Primeira questão que se aponta, em um processo assim, é a oposição entre irracionalidade coletiva e racionalidade específica, que constitui a essência do Dilema do Prisioneiro de que falava Max Weber.

Como os atores exercitam mútuas desconfianças, isso impede, ou limita severamente, a afirmação da vontade coletiva.

Uma situação de intensa competição, com instituições ainda não inteiramente consolidadas e regras em constantes mudanças, que leva o país inevitavelmente para a situação de um macro-dilema do prisioneiro.

Em que todos, a partir de seus próprios interesses, priorizam o comportamento individualista.

Sem ser capazes de produzir estratégias de ação coletiva.

O que se opera em níveis diversificados.

Nas classes sociais economicamente privilegiadas, que não aceitam aumentar sua contribuição para a superação de desigualdades.

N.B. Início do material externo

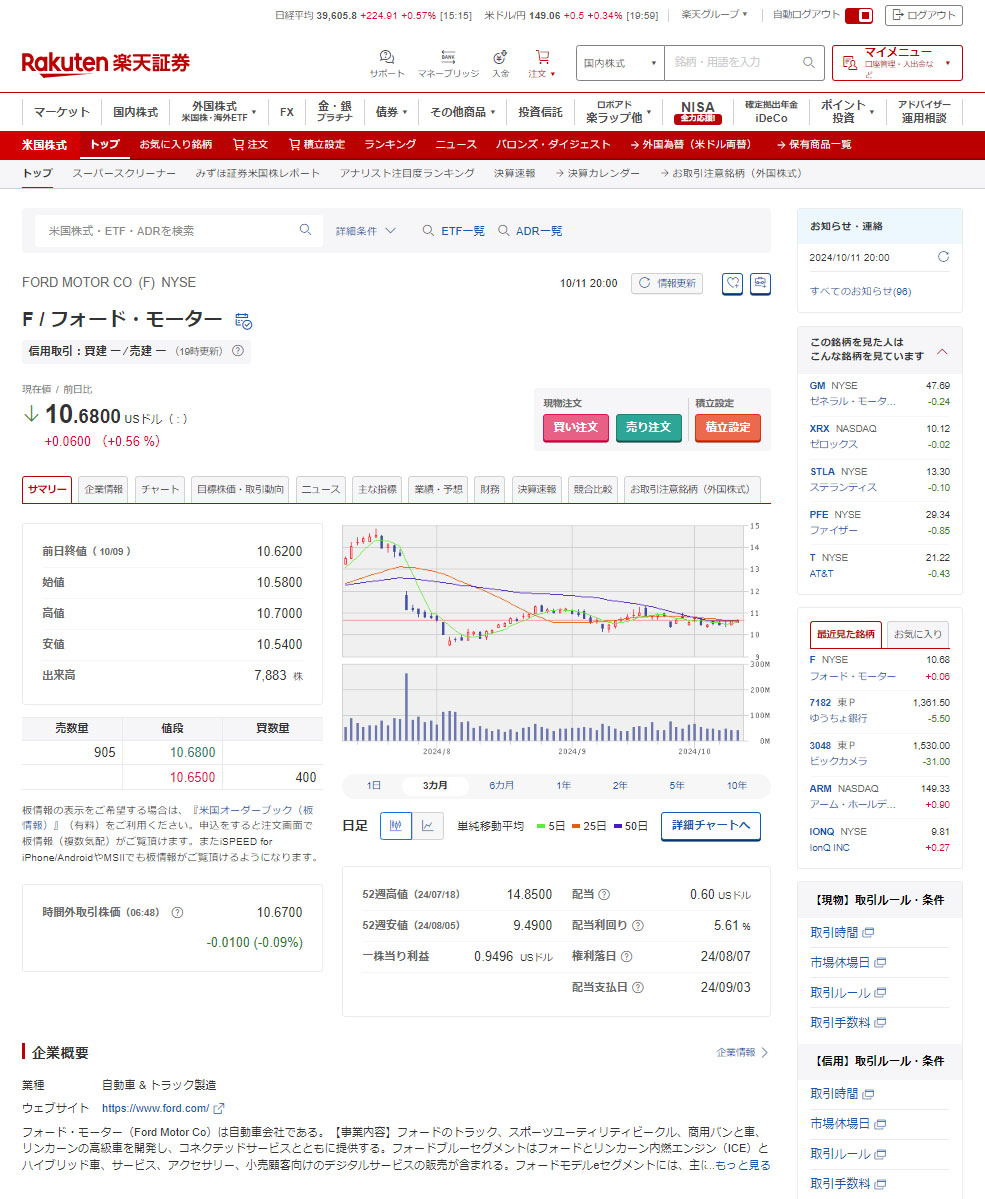
Task: Refresh the お知らせ notifications panel
Action: coord(943,257)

Nos cartórios privados, que se esforçarão por manter suas possessões.

No corporativismo dos que se preocupam, somente, com a preservação dos seus privilégios.

A Espanha saiu da crise, na morte de Franco e a volta da monarquia, com o “Pacto de Moncloa”.

Em que as questões da transição foram definidas democraticamente.

Perguntei ao Primeiro-Ministro Adolfo Suarez o que seria mesmo, por dentro.

E a resposta dele foi exemplar: “O Pacto foi a negociação do Pacto”.

O sentar, na mesma mesa, governo, empresários e trabalhadores.

Para definir uma nova pauta para o país.

Seria bom que algo assim pudesse acontecer, por aqui, para sairmos de vez dessa crise.

Isso é possível?

Fernando Pessoa disse (Sobre Portugal) que “É difícil distinguir se o nosso passado é que é o nosso futuro, ou se o nosso futuro é que é o nosso passado”.

Deus queira que seu vaticínio valha só para seu país.

E que, no Brasil, ainda sobreviva um resto de esperança.